As with mental health, variety is the spice of life in dining. Each food contains a unique profile of components–whether amino acids, lipids or carbohydrates (let alone all three together). When planning for a vegan pantry, more kinds of beans and legumes is definitely better.
Why the focus on beans and legumes? Well, they’re less processed forms of protein than most of the products now on the market targeting vegans. And less processed food generally contains more bio-available nutrients. Because it’s not enough to eschew animal products for ethical, moral or health reasons; one ought also demonstrate the health and vitality potential to a good vegan diet.
This is a not-complete listing of a good cross section of stuff found easily in North America. Buy organic, and if you buy canned–get low sodium.
Beans and Legumes
Black Beans: or sometimes Turtle Beans. These guys are work horses throughout Central and South America, as well as the Caribbean. They’re high in fiber and iron (not unlike oatmeal), with a sturdy chew and an earthy bass note flavor. Black Beans are good in veggie burgers, but also rock the house as stews, chilis and casseroles.
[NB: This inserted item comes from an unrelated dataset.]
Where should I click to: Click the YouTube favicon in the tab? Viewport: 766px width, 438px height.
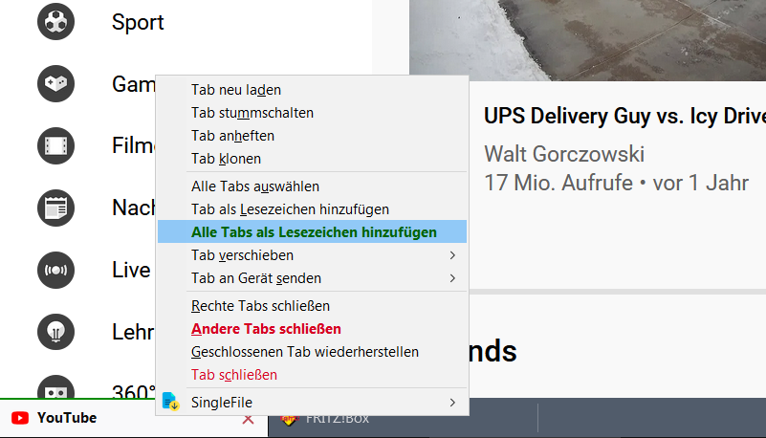click(x=19, y=418)
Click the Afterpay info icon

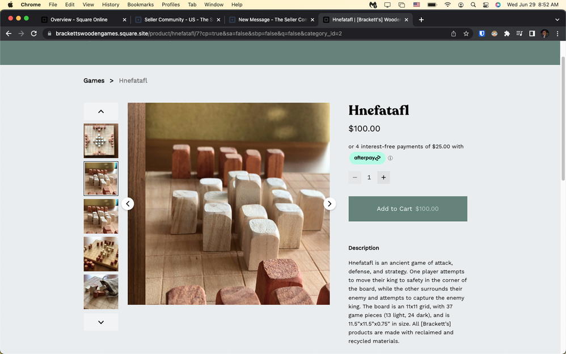pos(390,158)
Black Eyed Peas: They’re not just for New Year’s Day anymore. These Southern classics are silky in finished texture and just as delightful in a cold bean salad as they are anchoring everybody’s favorite pot of Hoppin’ John. They pair well with Chinese and Indian cuisine notes, too.
Butter Beans: Do not, I repeat DO NOT buy these in a can. If you’re not having them in season, then (for heaven’s sake) get them out of the freezer section. And not all mixed with random carrots or corn or what-have-you. And if they’re called Baby Limas, so much the better.
Great Northern and Navy: Go-to beans for small white bean recipes. Lovely in simple soups and stews. Great Northerns win in blind taste tests, but people are more likely to keep a can of navy beans on hand.
Garbanzo: What can I say? These guys are superstars in the old bean firmament. They make dips, flour, stews from nearly every habited continent, and they’re as great toasted for a snack as they are headlining on a salad.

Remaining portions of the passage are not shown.